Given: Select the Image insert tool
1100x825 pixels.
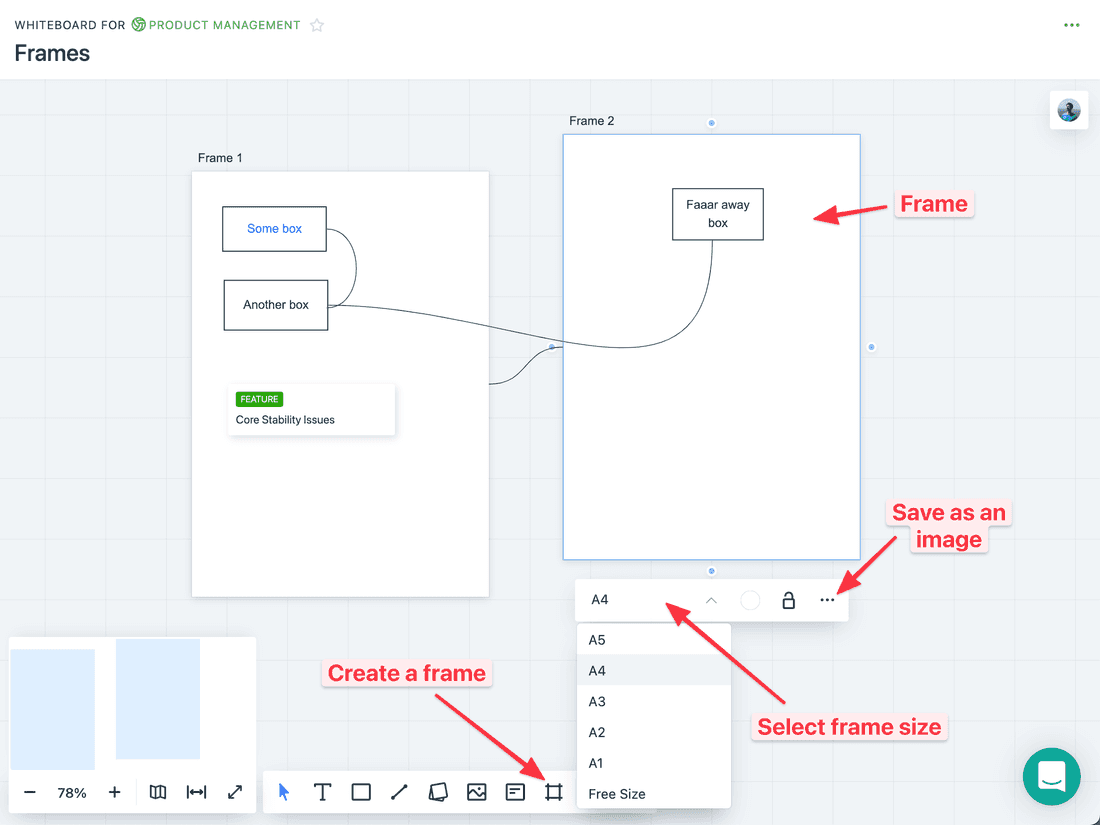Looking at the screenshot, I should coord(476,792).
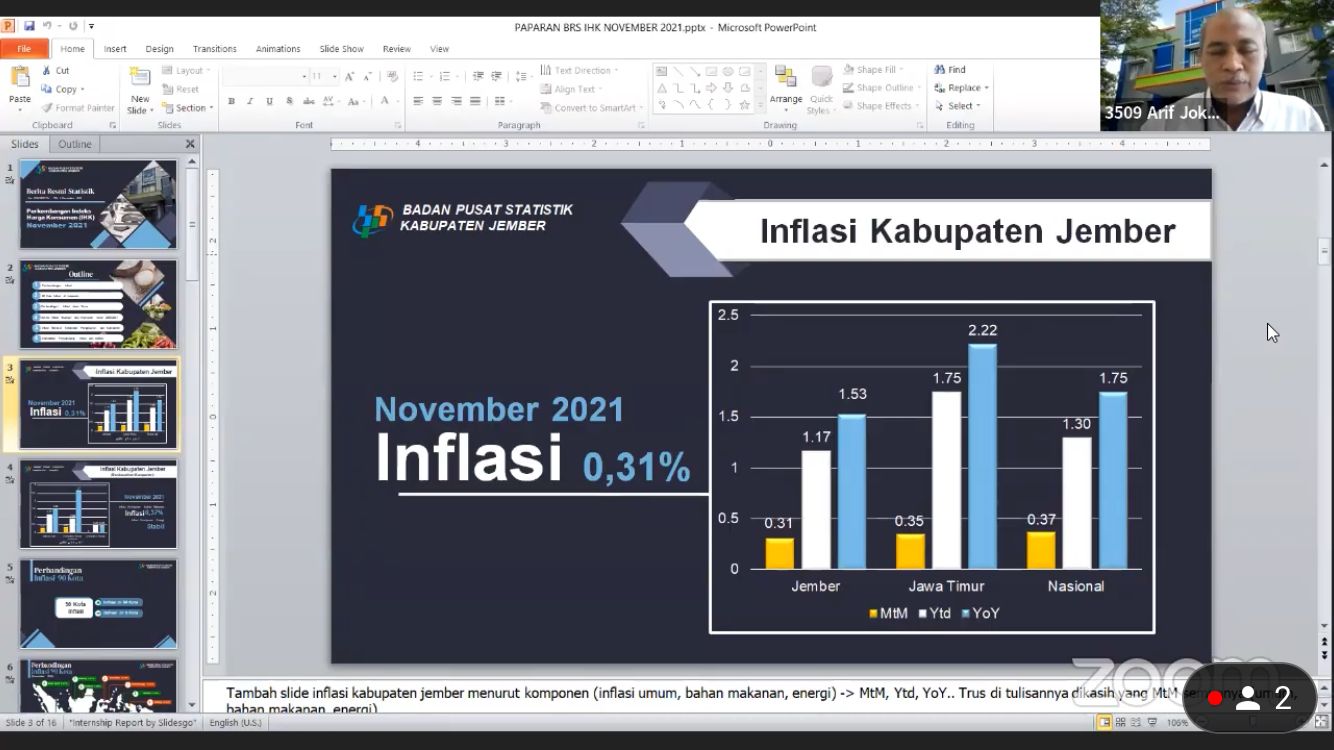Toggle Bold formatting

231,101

——————

▸ Requirement
Could each line of the data be written out exactly, with no pictures included?

▸ Result
Given: Select the Image insert tool
1100x825 pixels.
Looking at the screenshot, I should coord(476,792).
Toggle Bold formatting

231,101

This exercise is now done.